Recognizing the temporary nature of an indwelling ureteral stent and the need for timely follow-up with your urologist is the best way to prevent the complications associated with stent retention. The management of retained ureteral stents is associated with a 6.9-fold increase in financial burden compared to the average cost of timely stent extraction (Sancaktutar et al, 2011). Recently, the development of electronic stent registries at some hospitals to monitor stent placement and removal has shown to significantly reduce the number of forgotten stents (Lynch et al, 2007).
El-Faqih, S. R., Shamsuddin, A. B., Chakrabarti, A., Atassi, R., Kardar, A. H., Osman, M. K., and Husain, I. Polyurethane internal stents in treatment of stone patients: morbidity related to indwelling times. J. Urol., 146: 1487, 1991.

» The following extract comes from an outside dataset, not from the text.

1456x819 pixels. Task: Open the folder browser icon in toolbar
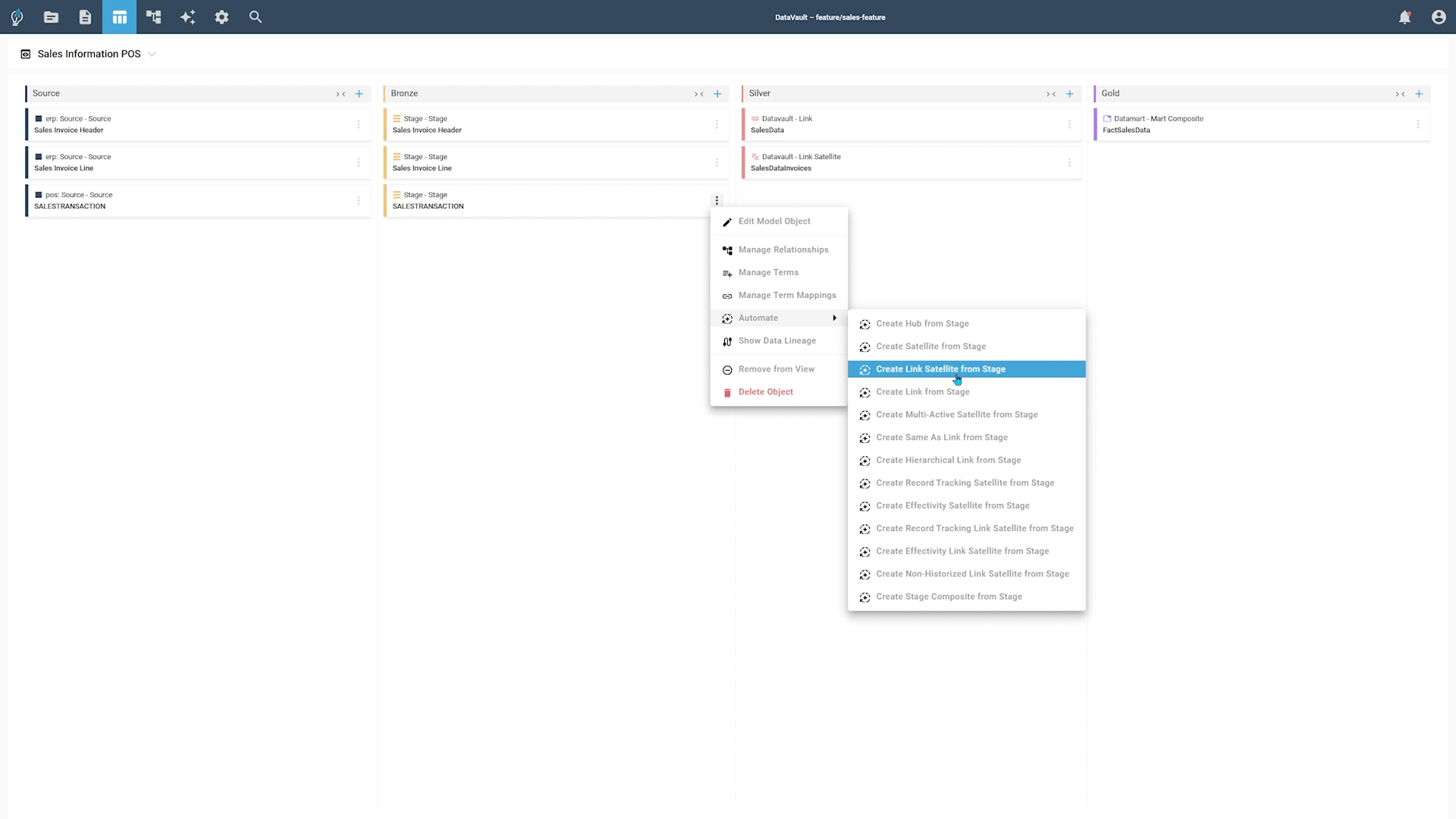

Kavoussi, L. R., Albala, D. M., Basler, J. W., Apte, S., and Clayman, R. V. Percutaneous management of urolithiasis during pregnancy. J. Urol. 148: 1069-1071, 1992.
Lynch, M. F., Ghani, K. R., Frost, I., and Anson, K. M. Preventing the forgotten ureteral stent: implementation of a web-based stent registry with automatic recall application. Urol. 70: 426-426, 2007.
Monga, M., Klein, E., Castaneda-Zuniga, W. R., and Thomas, R. The forgotten indwelling ureteral stent: a urological dilemma. J. Urol. 153: 1817-1819, 1995.
Sancaktutar, A. A., Soylemez, H., Bozkurt, Y., Penbegul, N., and Atar, M. Treatment of forgotten ureteral stents: how much does it really cost? A cost-effectiveness study in 27 patients. Urol. Res.; DOI: 10.1007/s00240-011-0409-3, 2011.
Vanderbrink, B. A., Rastinehad, A. R., Ost, M. C., Smith, A. D. Encrusted urinary stents: evaluation and endourologic management. J. Endourol., 22(5): 905-912, 2008.